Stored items
╭──

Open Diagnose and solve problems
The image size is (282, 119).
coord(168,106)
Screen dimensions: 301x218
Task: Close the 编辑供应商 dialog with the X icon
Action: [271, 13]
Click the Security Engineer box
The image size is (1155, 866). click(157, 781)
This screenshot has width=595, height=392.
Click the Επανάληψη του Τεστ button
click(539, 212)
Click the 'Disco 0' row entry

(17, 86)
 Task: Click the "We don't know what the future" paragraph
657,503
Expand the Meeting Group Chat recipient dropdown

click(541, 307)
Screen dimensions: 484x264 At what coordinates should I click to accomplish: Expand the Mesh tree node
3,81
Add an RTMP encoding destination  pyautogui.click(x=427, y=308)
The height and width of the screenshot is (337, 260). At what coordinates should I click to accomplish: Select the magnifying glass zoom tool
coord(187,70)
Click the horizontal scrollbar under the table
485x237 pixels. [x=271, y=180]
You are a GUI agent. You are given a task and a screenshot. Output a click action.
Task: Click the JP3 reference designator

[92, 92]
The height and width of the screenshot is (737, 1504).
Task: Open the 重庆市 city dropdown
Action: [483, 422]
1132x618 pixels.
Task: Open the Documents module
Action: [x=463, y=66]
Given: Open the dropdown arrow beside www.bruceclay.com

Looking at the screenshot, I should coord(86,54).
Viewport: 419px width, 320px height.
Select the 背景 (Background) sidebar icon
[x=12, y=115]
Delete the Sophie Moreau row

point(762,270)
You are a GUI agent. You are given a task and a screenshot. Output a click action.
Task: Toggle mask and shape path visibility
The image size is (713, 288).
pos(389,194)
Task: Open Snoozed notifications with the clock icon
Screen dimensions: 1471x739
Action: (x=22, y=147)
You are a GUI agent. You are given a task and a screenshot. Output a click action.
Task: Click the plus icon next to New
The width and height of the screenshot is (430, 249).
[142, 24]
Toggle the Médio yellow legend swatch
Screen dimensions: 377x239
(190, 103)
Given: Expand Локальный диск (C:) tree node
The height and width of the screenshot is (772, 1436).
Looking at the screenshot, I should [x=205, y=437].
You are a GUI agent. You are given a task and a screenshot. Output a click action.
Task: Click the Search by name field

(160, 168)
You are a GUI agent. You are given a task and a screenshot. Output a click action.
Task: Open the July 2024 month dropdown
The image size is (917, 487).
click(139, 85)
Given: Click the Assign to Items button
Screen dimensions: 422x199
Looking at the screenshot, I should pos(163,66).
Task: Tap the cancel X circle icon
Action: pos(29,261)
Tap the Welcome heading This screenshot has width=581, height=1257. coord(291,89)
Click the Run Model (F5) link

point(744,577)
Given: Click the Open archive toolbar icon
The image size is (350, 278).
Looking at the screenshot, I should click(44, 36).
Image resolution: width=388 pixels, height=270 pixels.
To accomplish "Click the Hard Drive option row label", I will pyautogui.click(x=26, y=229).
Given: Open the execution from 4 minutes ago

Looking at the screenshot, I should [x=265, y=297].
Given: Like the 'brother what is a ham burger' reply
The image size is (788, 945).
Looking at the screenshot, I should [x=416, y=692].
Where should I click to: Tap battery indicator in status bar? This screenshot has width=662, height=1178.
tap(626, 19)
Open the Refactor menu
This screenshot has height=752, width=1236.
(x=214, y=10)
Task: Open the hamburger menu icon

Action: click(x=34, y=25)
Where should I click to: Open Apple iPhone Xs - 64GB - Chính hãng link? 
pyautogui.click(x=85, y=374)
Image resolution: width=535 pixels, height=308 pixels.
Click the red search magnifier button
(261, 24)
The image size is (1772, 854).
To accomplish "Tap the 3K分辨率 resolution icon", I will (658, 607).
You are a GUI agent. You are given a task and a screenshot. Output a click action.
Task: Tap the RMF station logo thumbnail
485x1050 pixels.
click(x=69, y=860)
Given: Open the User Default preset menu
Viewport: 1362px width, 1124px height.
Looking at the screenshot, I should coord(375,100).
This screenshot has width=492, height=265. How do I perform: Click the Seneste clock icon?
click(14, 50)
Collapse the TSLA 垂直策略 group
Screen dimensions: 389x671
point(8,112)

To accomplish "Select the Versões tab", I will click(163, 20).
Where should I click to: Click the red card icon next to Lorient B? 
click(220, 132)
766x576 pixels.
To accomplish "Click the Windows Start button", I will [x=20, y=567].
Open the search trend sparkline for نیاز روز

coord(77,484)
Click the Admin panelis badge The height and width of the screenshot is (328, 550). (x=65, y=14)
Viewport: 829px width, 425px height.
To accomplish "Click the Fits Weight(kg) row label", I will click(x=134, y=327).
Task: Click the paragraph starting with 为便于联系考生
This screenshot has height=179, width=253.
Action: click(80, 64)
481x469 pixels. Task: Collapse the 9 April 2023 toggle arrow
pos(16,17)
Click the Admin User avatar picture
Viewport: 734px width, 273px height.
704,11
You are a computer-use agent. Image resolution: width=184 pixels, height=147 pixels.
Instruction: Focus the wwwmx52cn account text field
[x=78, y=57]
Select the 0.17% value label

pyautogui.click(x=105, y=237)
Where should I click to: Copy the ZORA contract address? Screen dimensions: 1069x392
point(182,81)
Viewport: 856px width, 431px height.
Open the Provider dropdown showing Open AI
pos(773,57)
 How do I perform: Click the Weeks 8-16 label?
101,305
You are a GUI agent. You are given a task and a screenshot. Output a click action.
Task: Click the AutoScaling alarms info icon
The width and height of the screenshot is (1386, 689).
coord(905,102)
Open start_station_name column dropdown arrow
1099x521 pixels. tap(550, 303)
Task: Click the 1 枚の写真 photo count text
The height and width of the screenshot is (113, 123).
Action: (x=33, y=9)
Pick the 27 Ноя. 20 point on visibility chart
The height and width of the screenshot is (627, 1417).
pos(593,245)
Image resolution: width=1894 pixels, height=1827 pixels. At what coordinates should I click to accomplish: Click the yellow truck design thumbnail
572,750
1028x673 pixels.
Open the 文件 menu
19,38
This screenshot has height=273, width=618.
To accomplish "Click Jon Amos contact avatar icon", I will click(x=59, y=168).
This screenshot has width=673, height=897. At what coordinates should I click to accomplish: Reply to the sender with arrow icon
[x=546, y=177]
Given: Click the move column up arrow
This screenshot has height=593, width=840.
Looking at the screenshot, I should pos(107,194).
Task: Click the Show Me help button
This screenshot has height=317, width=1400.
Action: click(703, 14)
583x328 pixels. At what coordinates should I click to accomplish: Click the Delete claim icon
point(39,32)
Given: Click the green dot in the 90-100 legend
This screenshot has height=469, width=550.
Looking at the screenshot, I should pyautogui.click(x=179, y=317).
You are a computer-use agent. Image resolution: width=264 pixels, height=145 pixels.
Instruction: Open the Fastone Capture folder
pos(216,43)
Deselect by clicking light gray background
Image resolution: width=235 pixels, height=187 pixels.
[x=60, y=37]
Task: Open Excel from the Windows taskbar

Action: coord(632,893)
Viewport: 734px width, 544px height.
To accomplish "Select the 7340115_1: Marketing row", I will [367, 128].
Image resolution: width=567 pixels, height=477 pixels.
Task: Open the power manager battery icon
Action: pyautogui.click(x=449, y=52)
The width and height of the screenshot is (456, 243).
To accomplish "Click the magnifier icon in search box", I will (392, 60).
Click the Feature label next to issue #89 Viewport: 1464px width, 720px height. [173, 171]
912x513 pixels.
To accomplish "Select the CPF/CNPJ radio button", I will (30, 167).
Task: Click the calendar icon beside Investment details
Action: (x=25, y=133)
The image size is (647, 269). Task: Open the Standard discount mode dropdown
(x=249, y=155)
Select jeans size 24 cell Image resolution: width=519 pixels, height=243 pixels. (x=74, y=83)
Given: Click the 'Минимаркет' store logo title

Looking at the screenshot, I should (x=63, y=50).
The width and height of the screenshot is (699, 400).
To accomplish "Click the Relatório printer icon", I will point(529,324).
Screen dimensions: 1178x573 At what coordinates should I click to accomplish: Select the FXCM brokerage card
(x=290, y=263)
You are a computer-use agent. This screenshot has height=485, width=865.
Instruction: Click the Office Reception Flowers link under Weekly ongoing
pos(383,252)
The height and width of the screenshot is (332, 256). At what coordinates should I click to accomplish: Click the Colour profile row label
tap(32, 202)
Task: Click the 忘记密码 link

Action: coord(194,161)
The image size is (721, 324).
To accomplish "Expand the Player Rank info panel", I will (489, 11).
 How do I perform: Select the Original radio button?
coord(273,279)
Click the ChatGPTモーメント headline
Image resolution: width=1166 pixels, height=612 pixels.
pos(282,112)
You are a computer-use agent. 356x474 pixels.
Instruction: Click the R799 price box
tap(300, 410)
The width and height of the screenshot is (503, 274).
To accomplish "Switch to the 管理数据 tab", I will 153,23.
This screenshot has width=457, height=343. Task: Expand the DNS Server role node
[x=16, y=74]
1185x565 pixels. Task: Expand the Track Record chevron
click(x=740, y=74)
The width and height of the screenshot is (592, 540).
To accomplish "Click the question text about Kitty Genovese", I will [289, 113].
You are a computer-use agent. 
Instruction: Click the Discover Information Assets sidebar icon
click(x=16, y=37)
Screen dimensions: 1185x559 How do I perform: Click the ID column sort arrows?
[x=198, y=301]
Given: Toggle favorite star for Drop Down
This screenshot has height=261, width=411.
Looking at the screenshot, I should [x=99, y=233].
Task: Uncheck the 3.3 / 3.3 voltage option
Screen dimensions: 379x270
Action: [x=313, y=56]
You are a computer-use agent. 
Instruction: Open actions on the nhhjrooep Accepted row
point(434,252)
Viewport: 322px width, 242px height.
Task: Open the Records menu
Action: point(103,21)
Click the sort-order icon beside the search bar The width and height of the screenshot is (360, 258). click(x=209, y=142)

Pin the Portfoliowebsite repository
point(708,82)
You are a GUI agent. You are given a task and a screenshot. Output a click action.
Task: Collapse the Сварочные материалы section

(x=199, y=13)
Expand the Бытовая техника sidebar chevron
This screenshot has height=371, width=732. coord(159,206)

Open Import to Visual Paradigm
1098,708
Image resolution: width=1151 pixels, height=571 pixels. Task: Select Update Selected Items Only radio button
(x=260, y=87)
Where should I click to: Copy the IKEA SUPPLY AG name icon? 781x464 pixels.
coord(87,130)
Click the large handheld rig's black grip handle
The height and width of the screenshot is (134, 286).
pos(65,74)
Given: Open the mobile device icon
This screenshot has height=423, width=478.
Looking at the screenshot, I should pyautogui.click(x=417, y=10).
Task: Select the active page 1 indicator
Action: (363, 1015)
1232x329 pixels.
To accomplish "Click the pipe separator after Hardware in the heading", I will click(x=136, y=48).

╰──

INSTRUCTIONS TO FOLLOW: Print exactly the stretch of lines beginning with the one that holds "Expand the Бытовая техника sidebar chevron" and ending at the last line above.

EXERCISE ANSWER:
Expand the Бытовая техника sidebar chevron
This screenshot has height=371, width=732. coord(159,206)

Open Import to Visual Paradigm
1098,708
Image resolution: width=1151 pixels, height=571 pixels. Task: Select Update Selected Items Only radio button
(x=260, y=87)
Where should I click to: Copy the IKEA SUPPLY AG name icon? 781x464 pixels.
coord(87,130)
Click the large handheld rig's black grip handle
The height and width of the screenshot is (134, 286).
pos(65,74)
Given: Open the mobile device icon
This screenshot has height=423, width=478.
Looking at the screenshot, I should pyautogui.click(x=417, y=10).
Task: Select the active page 1 indicator
Action: (363, 1015)
1232x329 pixels.
To accomplish "Click the pipe separator after Hardware in the heading", I will click(x=136, y=48).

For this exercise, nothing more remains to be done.